I/O🔗

callcut.io provides utilities for loading audio files and their annotations, converting annotations to frame labels, and building PyTorch datasets for training. The audio loading relies on torchaudio which under-the-hood delegates to torchcodec and ffmpeg.

Important

ffmpeg must be installed on your system to use callcut.io.

Audio and Annotation Loading🔗

load_audio(fname, *[, sample_rate, mono, device])

Load an audio file.

load_annotations(fname)

Load call annotations from a CSV file.

Recording Metadata🔗

Scan and validate recordings before building datasets.

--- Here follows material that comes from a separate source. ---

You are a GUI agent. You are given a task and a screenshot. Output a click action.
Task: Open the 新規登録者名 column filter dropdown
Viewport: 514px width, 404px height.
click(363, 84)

This pre-validation step ensures all recordings have valid annotations and computes metadata (duration, annotation count) without loading the full audio.

scan_recordings(recordings)

Scan recordings and return metadata for valid ones.

RecordingInfo(audio_path, annotation_path, ...)

Metadata about a recording for dataset construction.

Label Generation🔗

Convert annotation intervals to per-frame binary labels for training.

intervals_to_frame_labels(intervals, times)

Convert annotation intervals to per-frame binary labels.

Dataset🔗

PyTorch Dataset for training call detection models.

CallDataset(recordings, extractor[, ...])

PyTorch Dataset for frame-level call detection.